Filing for municipalities with any office that requires residency in a municipal district or ward is from noon Monday, July 26 to noon Friday, Aug. 13.
During municipal elections, voters elect local officials, including mayors and town or city councilmembers. Some municipalities may also conduct property tax levy, alcoholic beverage, or other referenda.
In 2021, there are two municipal election dates, based on the type of election used by a municipality.*
- Tuesday, Oct. 5, 2021
- Tuesday, Nov. 2, 2021
For specific election and filing dates, use the State Board’s 2021 Municipal Candidate Tool.
Updated candidate lists will be posted daily on the State Board’s website: Candidate Lists.
“Service at the municipal level often has the most direct impact on the communities in which we live. We hope many candidates sign up to run for local office this year,” said Karen Brinson Bell, executive director of the State Board of Elections. “We also encourage eligible individuals across the state to register and vote in their local elections.”
To file for municipal office, a candidate must:
- Be 21 years old by Election Day.
- Be a registered voter of the county and reside in the municipality at the time they file for office. If they are not already registered to vote, they can register at the time they file their notice of candidacy.

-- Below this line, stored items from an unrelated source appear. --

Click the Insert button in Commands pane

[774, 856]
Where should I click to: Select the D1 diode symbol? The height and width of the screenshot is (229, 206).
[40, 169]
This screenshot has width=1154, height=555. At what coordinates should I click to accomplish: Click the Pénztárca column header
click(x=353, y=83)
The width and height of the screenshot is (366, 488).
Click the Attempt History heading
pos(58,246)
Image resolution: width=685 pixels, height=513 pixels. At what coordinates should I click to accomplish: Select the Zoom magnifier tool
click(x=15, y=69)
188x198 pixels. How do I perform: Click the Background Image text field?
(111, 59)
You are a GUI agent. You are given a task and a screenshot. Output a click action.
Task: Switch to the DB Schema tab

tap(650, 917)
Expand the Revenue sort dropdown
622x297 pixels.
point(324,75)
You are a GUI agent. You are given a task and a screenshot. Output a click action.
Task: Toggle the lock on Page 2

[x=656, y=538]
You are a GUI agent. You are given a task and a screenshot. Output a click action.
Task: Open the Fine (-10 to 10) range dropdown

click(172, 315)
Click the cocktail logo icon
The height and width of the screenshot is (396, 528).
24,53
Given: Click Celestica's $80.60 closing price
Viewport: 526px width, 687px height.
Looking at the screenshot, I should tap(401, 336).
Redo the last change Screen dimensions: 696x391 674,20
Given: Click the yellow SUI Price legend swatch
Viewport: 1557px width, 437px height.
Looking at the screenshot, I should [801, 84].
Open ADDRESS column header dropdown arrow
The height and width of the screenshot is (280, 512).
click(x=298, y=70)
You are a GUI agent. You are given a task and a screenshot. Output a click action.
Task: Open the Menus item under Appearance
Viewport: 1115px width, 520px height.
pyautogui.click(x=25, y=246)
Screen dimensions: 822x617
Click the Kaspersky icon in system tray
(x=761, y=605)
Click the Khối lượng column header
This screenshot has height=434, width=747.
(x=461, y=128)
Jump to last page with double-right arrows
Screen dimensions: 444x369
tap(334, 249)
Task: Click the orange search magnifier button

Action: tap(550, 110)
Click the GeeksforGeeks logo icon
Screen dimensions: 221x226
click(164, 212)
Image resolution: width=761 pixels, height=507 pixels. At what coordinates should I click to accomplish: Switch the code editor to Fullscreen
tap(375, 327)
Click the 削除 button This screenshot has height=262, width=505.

- Reside within the district or ward for an office that is elected by district or ward.
- File a Municipal Notice of Candidacy (fillable PDF) with their county board of elections office and pay a filing fee set by the municipality or submit a petition in lieu of paying the fee.
- File an organizational report for the candidate committee with the county board of elections within 10 days of filing a notice of candidacy or within 10 days of organizing the candidate committee, whichever occurs first.
- For partisan elections, be affiliated with the same political party in which he or she intends to file for at least 90 days prior to the filing date.
- Disclose any felony convictions. A prior felony conviction does not preclude holding elective office if the candidate’s rights of citizenship have been restored.
Candidates for partisan municipal offices who wish to run as unaffiliated should review N.C.G.S. § 163-296 and N.C.G.S. § 163-122 (a)(4), and the fact sheet on running as an unaffiliated candidate (PDF).
Elections for about 30 N.C. municipalities that elect by district were delayed until 2022 because of delays in the receipt of U.S. Census data needed for redistricting. If a municipality that elects any office by district opts to have its at-large elections held in 2021, it must notify the county board of elections by July 19, 2021, and candidates for those offices would file for office beginning at noon Monday, July 26.
For more information, see Elections Postponed in Several North Carolina Municipalities.
*This press release was updated Friday, July 2, to reflect the change from three municipal election dates to two election dates.